Pour rappel, Ignace Sossou, dont CFI Médias s’est empressé de se désolidariser, est membre du réseau d’enquêteurs West Africa Leaks primé en 2018. Il est aussi membre de la Cellule Norbert Zongo pour le journalisme d’investigation en Afrique de l’Ouest et membre du Réseau 3i qui regroupe des journalistes d’investigation d’Europe, du Maghreb et d’Afrique de l’Ouest.
Nous, Africtivistes, dénonçons et condamnons vivement la position ambigüe et déséquilibrée de CFI Médias qui enfonce un acteur de l’information dans l’exercice de ses fonctions en l’accusant de manque de déontologie et d’éthique.
Nous considérons cette condamnation comme un abus de pouvoir et un harcèlement du procureur de la république avec la complicité de CFI Médias.
Les lois liberticides et le vide juridique dans la législation béninoise qu’il dénonce lui-même devraient plus préoccuper et recueillir toute l’énergie du procureur de la République au lieu qu’il s’en serve pour régler ses comptes personnels.
Le Bénin connaît actuellement un recul dangereux en matière de liberté d’expression comme en témoigne le dernier classement de Reporters Sans Frontières dans lequel le pays perd 12 places, passant de la 84ème à la 96ème sur 180 pays.
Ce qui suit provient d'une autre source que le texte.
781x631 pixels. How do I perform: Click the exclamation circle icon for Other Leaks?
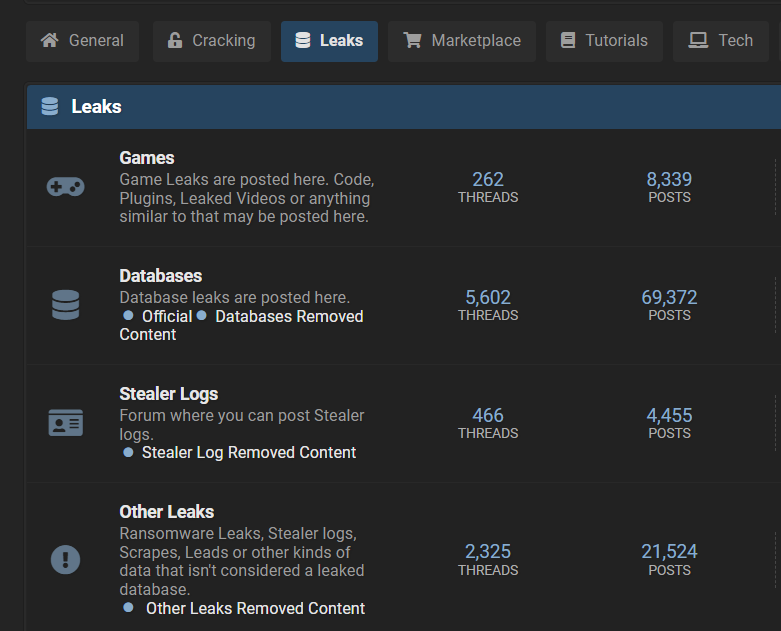coord(65,559)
Le Bénin avait déjà reculé de 6 rangs en 2018. Entre intimidation, menaces et censure, la presse est devenue la cible des autorités politiques au Bénin.
Nous exprimons notre solidarité à Ignace Sossou et portons les mêmes propos pour lesquels le procureur s’est senti harcelé. AfricTivistes diffusera sur ses comptes réseaux sociaux les différentes publications de Ignace Sossou et demande à tous ses membres d’apporter leur soutien à Ignace en re-publiant ses tweets.
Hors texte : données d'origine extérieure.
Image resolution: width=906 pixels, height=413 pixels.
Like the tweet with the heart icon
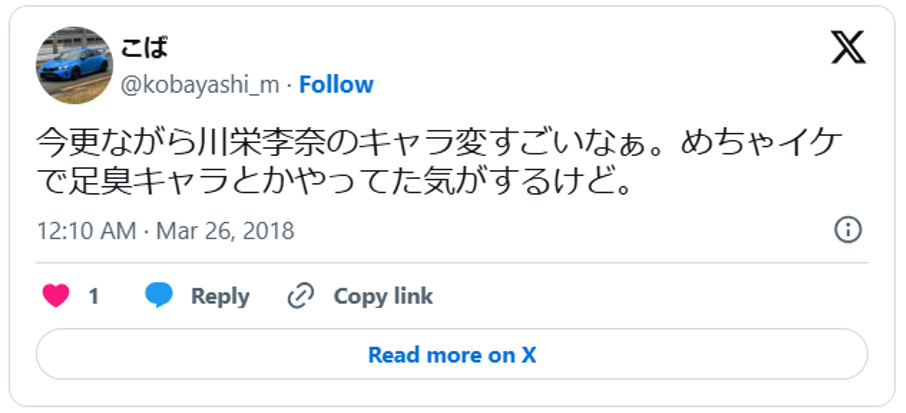coord(56,296)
AfricTivistes appelle la communauté internationale en particulier la Communauté économique des Etats d’Afrique de l’Ouest (CEDEAO) et l’Union africaine à porter un regard particulier sur le Bénin en ce qui concerne le rétrécissement de l’espace civique et la régression des acquis démocratiques ces dernières années.
AfricTivistes invite le procureur de la république Mario Mètonou à renoncer immédiatement aux poursuites contre le journaliste Ignace Sossou qui n’a ni diffamé, ni inventé des propos. Il n’a fait que citer publiquement sur les réseaux sociaux, les propos entendus lors d’une manifestation publique, dans l’exercice de son métier de journaliste.
AfricTivistes encourage les autorités béninoises à faire preuve de responsabilité et à écouter le peuple béninois qui ne souhaite que préserver les acquis et les valeurs fondamentales de la démocratie.